Posted by: Laura at July 31, 2006 12:56 PM
though I called you a hippy, I still liked reading your blog. Keep rolling.
Posted by: John at July 31, 2006 02:11 PM
Good content, bad site name.
Posted by: Simmons at July 31, 2006 05:20 PM
I enjoyed this initial installment very much and agree with Tucker's asessment of your talents. Though I've never worked at a gas station I've always wondered what it would be like And the picture at the top is perfect. As a part time stoner and former slacker I have much (non-erotic) love for ya. Keep up the good work.
Posted by: Albert at July 31, 2006 09:08 PM
The way you introduced the names of your 4 coworkers made it hard to figure out which name belonged to which personality. Generally good writing though.... looking forward to the next story.
Posted by: Marcus at August 1, 2006 04:03 AM
Good use of descriptives, nice writing style...
Posted by: Corey at August 1, 2006 11:26 AM
Excellent. Makes me wish I had done more drugs growing up. I hope you decide to venture into the world of novels at some point, you've definetly got something to say.
A couple of minor issues where word order was awkward, and it was a bit difficult to sort out which coworker was which, but aside from that it was stunning.
Posted by: Davis at August 1, 2006 04:02 PM
Reading your post made me cry I laughed so hard... really... tears... I'm at work and I'm trying not to let it show...Thank you for that!
Posted by: Fer at August 2, 2006 08:21 AM
Great story man, reminds me of a lot of my life and people I know, while still beeing funny, entertaining, and not pretentious like some other FA sites. I got an asshole stepdad too, who frequently tells me I've failed at life and I've done plenty of drugs. Still do to be honest. Plus I dropped out of college, so I have no trouble relating to you're position.
I'm glad I'm english though, you can buy weed over the counter if you know where to go.
Nice one. =]
Keep it up.
Posted by: Ninjapunk at August 7, 2006 03:17 PM
I now understand what FA has been talking about with their as-long-as-you-have-good-content policy. While your writing style is effective enough, it doesn't feel fully developed yet. Your story, However, (both this one and your life story beneath the surface) is interesting and worth hearing.
Posted by: Mark at August 7, 2006 07:32 PM
Holy crap, dude, I love your writing. I can so relate- not nearly on your level, as I've never smoked pot in my life, but I am a struggling programmer...you're awesome.
Posted by: Tedd at August 8, 2006 05:18 AM
You're gonna write a book someday, aren't you? Rock on. This is the kind of narrative I could read forever.
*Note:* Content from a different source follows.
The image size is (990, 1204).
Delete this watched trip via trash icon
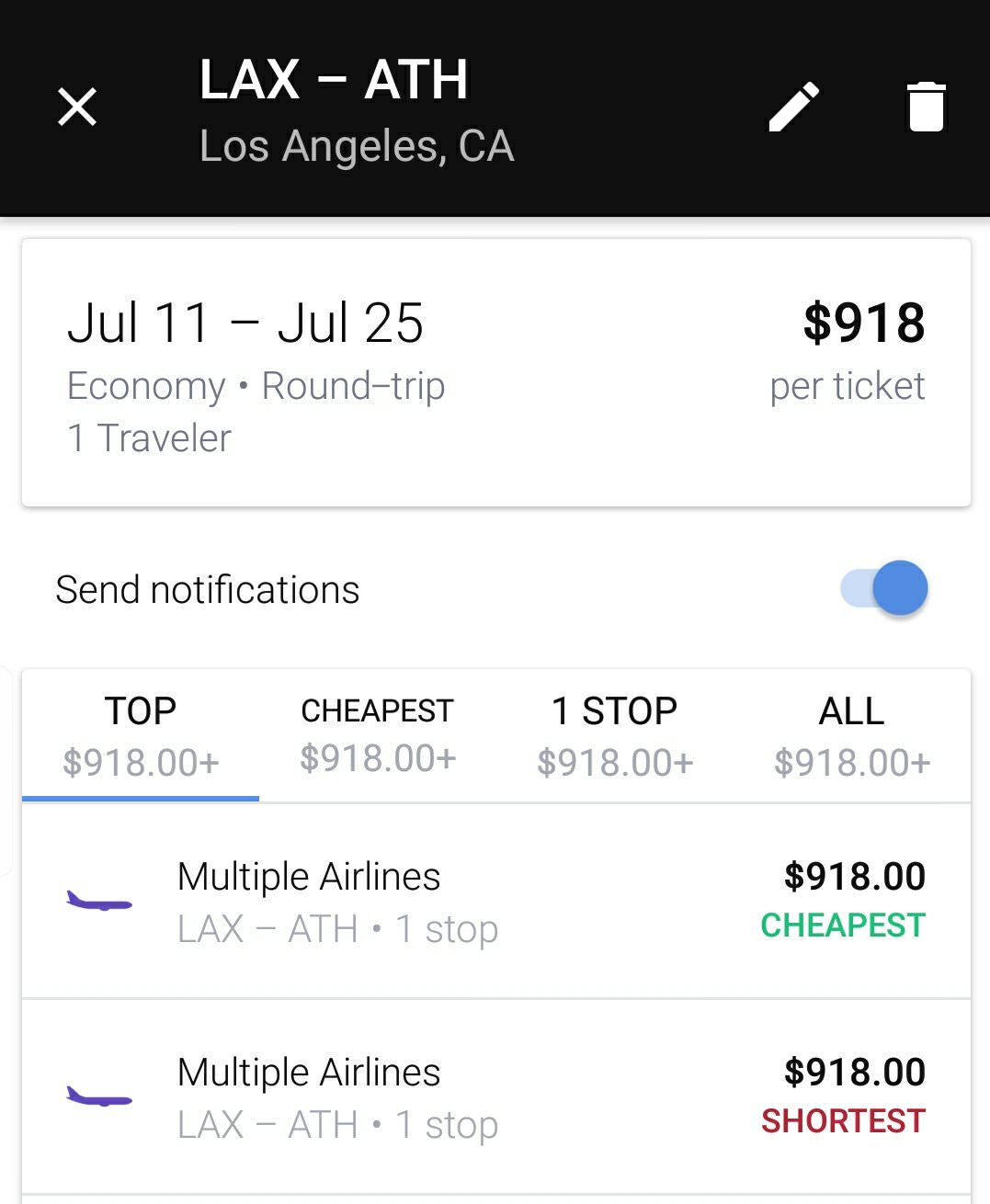pos(926,107)

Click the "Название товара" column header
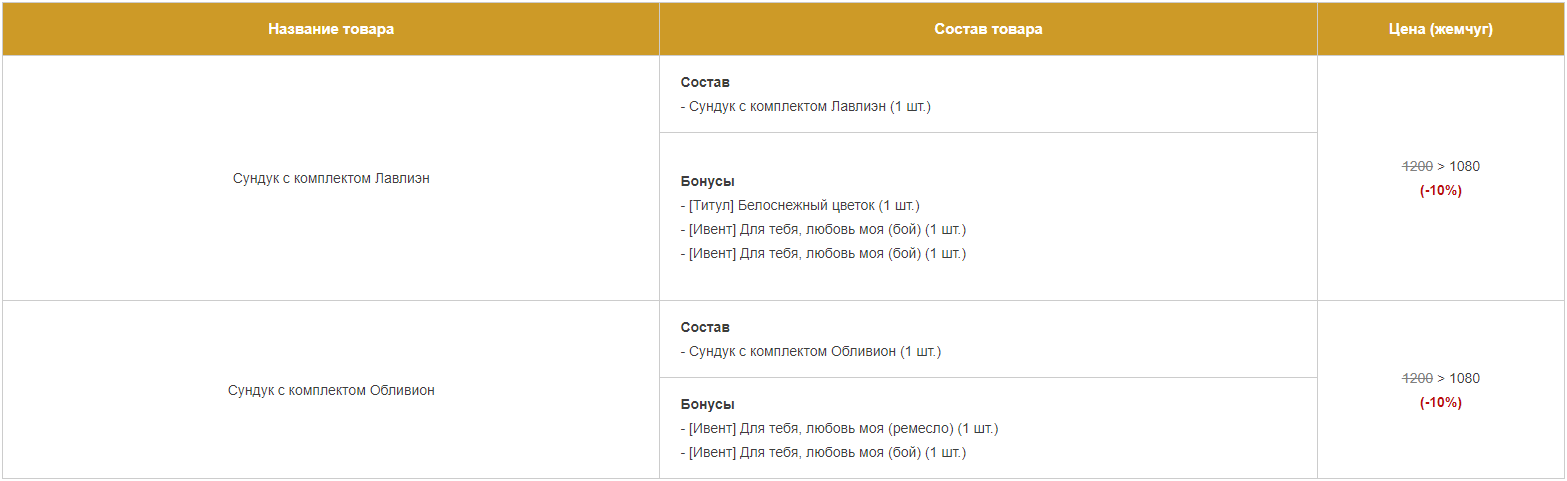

Posted by: Twip at August 10, 2006 10:18 AM
Hey dude, love the writing, the only irritation I had was with Daryl and Daryl - maybe after establishing the name you could use something else such as D&D
Posted by: JC at August 11, 2006 09:27 AM
I enjoyed this story. I'm a big fan of the header image, but I agree with a previous comment, that the name of the site seems pretty half-baked. Maybe its relevance will be exposed in a later story. Keep it up.
Posted by: NiteShok at August 14, 2006 03:36 AM
I don't see why people are questioning the name....isn't "DevilMonkey" a play on "GreaseMonkey" (which is a term for people who work at a garage or gas station)? Maybe I'm wrong...
Posted by: Sean at August 17, 2006 09:15 PM
It just keeps getting better and better as you find your stride.
It's rare to find a voice as unique and relateable that has a compelling story arc as well.
It's like a one-two punch to the fucking floating rib.
Posted by: Malaclypse
at August 19, 2006 12:36 PM
This is a great story, I really like your writing style and you seem to have great material. I agree that you should seriously consider writing a book.
Posted by: cory at August 21, 2006 12:30 PM
awesome man great narrative
i can't believe your job that's incredible
sentinent existance
Posted by: chaz at August 24, 2006 11:01 AM
Damn that was a long ass post, but a great one. I finally found time to read your shit and am looking forward to reading the rest. I agree, this is way better then the standard FA shit, or Rudius Media, whatever stupid name they got now. Keep up the great work.